Solo SEL, però, ha svolto una vera e propria relazione di minoranza. La Presidente del gruppo Loredana De Petris ha smontato punto per punto l’impianto di una riforma che va nella direzione diametralmente opposta a quella, da tutti auspicata ma solo a parole, di una maggior partecipazione dei cittadini e degli elettori.
Il Senato a cui il governo, con la complicità dei senatori di maggioranza, vuole dare vita è un’assemblea di nominati dall’alto, che consentirà al partito che li nomina, e dunque al governo, di spazzare via ogni bilanciamento dei poteri, ogni reale controllo parlamentare sull’operato del governo. Sarebbe comunque una lesione grave degli assetti istituzionali democratici, ma lo è infinitamente di più in presenza di una legge elettorale che va nella stessa direzione. Anche i deputati, infatti, senza preferenze saranno nominati, e la loro rappresentanza sarà gonfiata da un premio di maggioranza abnorme. Il micidiale mix composto dalla riforma del senato e dall’Italicum farà sì che un partito forte del 25% dei consensi reali possa decidere su tutto: governo, presidenza della Repubblica, Corte costituzionale, Csm, istituti di garanzia. Forte di una maggioranza di nominati, il governo potrà procedere a piacimento, senza preoccuparsi di alcun vincolo e alcun controllo.
Del resto che questa sia la ratio dell’intero impianto delle riforme è dimostrato ulteriormente dalla scelta di aumentare vertiginosamente il numero delle firme necessarie sia per i referendum abrogativo (da 500 a 800mila) sia per le leggi di iniziativa popolare (da 50 a 250mila). L’intenzione di svincolare l’esecutivo non da lungaggini e ostacoli burocratici, bensì dal controllo del Parlamento e da quello degli elettori è palese. Per questo, ha concluso la presidente De Petris, ha concluso che la riforma viola direttamente l’art.1 della Costituzione. Rappresenta cioè un attacco diretto alla sostanza della democrazia.
Si sarebbe potuto fare diversamente, ottenendo maggiori risultati sia sul fronte dell’efficienza che del risparmio e senza accoltellare lo spirito, non solo la lettera, della Costituzione. Diminuendo il numero dei deputati, portandoli a 450, e aumentando quello previsto dei senatori fino a 150, si sarebbe risparmiato sui costi, reso il sistema davvero più rapido ed efficiente senza spogliare gli elettori dei loro poteri democratici e senza affidare al governo poteri quasi assoluti.
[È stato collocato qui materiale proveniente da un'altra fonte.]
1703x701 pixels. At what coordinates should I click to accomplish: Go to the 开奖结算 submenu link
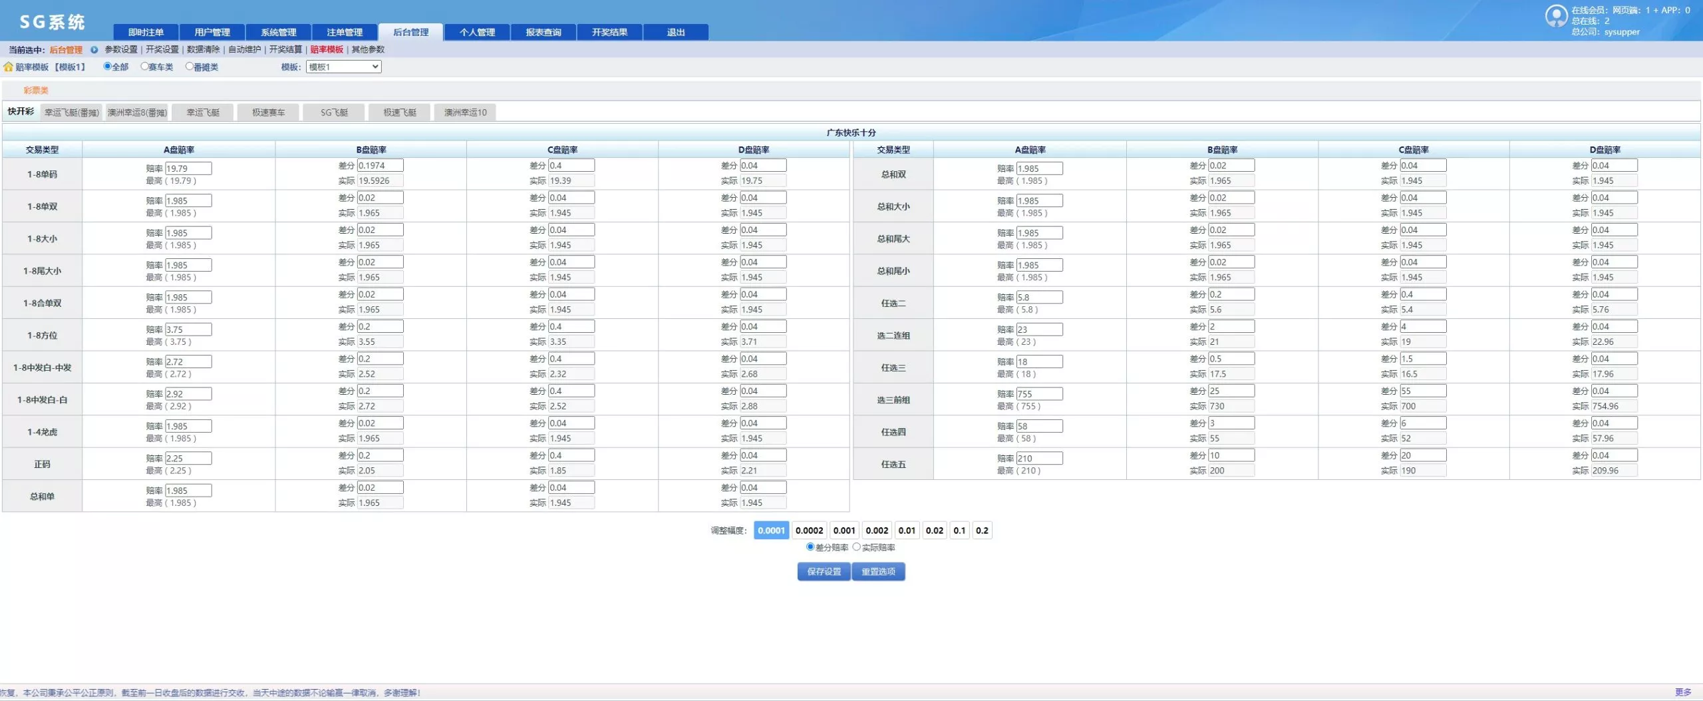[285, 50]
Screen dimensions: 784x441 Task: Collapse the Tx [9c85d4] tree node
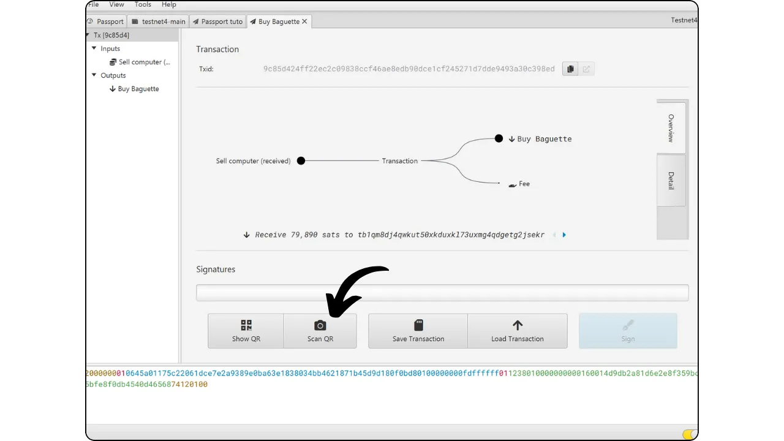click(x=89, y=35)
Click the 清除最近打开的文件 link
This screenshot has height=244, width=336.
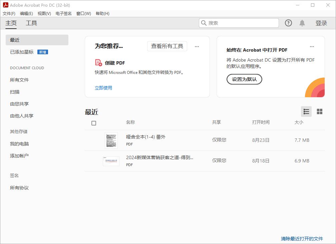click(302, 239)

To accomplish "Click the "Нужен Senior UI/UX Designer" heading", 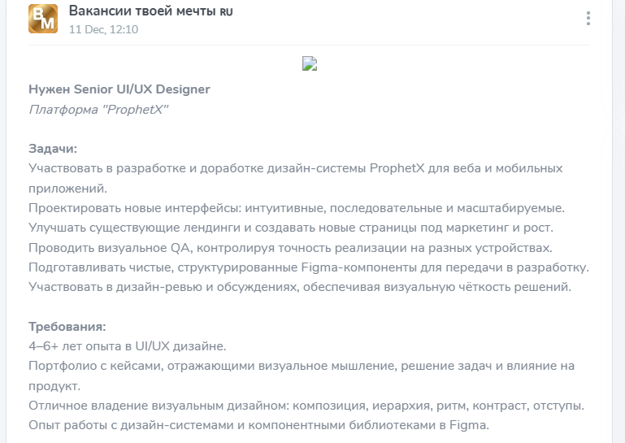I will (x=119, y=89).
Solo SEL, come gruppo, ha detto ieri la verità sulla riforma, Ma i senatori che la pensano allo stesso modo sono moltissimi, e negli interventi di ieri lo hanno confermato. Lo stesso co relatore Calderoli, della Lega, ha avanzato critiche e dubbi a non finire. Per questo, probabilmente, il percorso della riforma, nonostante i diktat, sarà meno facile e meno rapido di quanto il governo non preveda.